• **Page extract**:
<<<<
Review: `Figaro’

Opened April 29 at Berkeley Repertory Theatre’s Roda Theatre

Opera, drama create intriguing hybrid in Figaro
Three stars Figaro, Figaro, Fi-ga-roooo!


Theatre de la Jeune Lune returns to Berkeley Rep with the West Coast premiere of a multimedia Figaro.
Photos by Kevin Berne

 

There’s no easy way to describe Theatre de la Jeune Lune’s Figaro, which opened Tuesday at Berkeley Repertory Theatre.

 

This is a signature piece from the celebrated Minneapolis-based theater company, and it is, to describe it clunkily, a play-opera-musical comedy, or plopsical.
 

As conceived by Steven Epp and Dominique Serrand, who also star, Figaro is a re-working of Pierre-Augustin Caron de Beaumarchais’ three Figaro plays (The Barber of Seville, The Marriage of Figaro and The Guilty Mother) into one story told in flashback from the vantage point of the French Revolution, all the while incorporating hefty chunks of the Mozart opera Le Nozze de Figaro (The Marriage of Figaro, with a libretto by Da Ponte).
>>>>
• **Information supplied**:
<<<<
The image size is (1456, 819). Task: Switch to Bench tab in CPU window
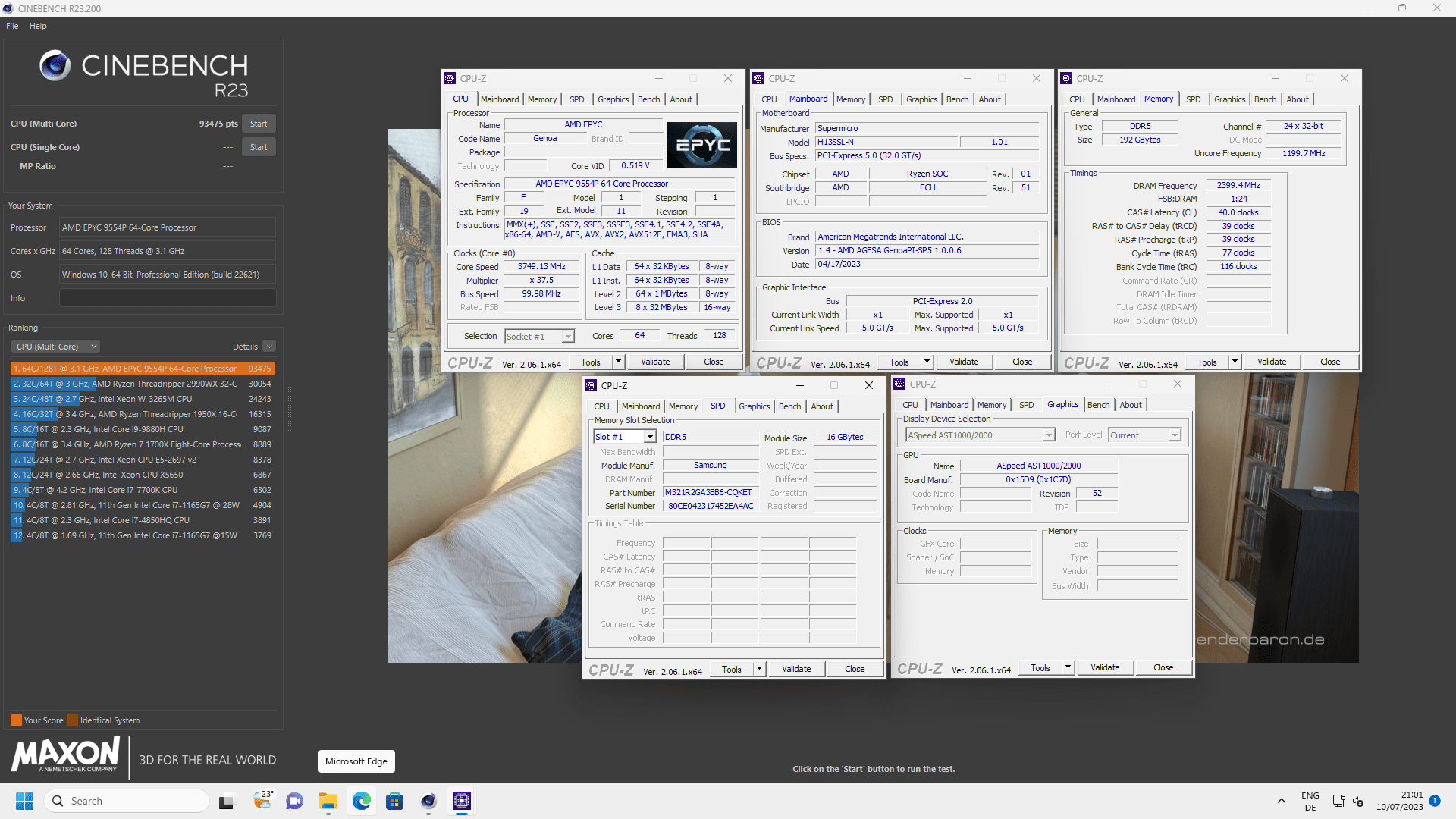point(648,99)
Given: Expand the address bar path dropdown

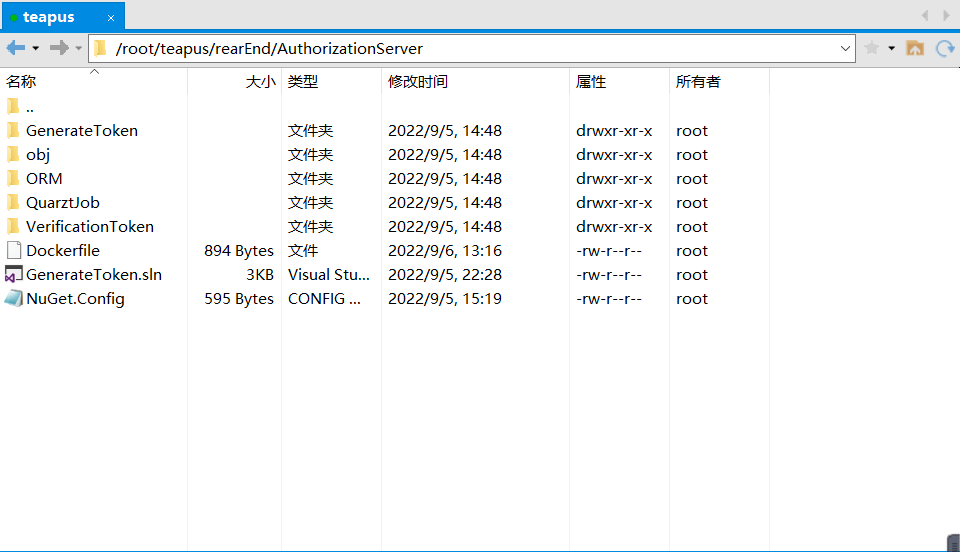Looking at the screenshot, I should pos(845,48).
>>>>
Copy everything from "Opened April 29" down to "Berkeley Repertory Theatre." in the Figaro review, swapping "Tuesday" for "Wednesday". The data plays no part in this.

• **Reply**:
Opened April 29 at Berkeley Repertory Theatre’s Roda Theatre

Opera, drama create intriguing hybrid in Figaro
Three stars Figaro, Figaro, Fi-ga-roooo!


Theatre de la Jeune Lune returns to Berkeley Rep with the West Coast premiere of a multimedia Figaro.
Photos by Kevin Berne

 

There’s no easy way to describe Theatre de la Jeune Lune’s Figaro, which opened Wednesday at Berkeley Repertory Theatre.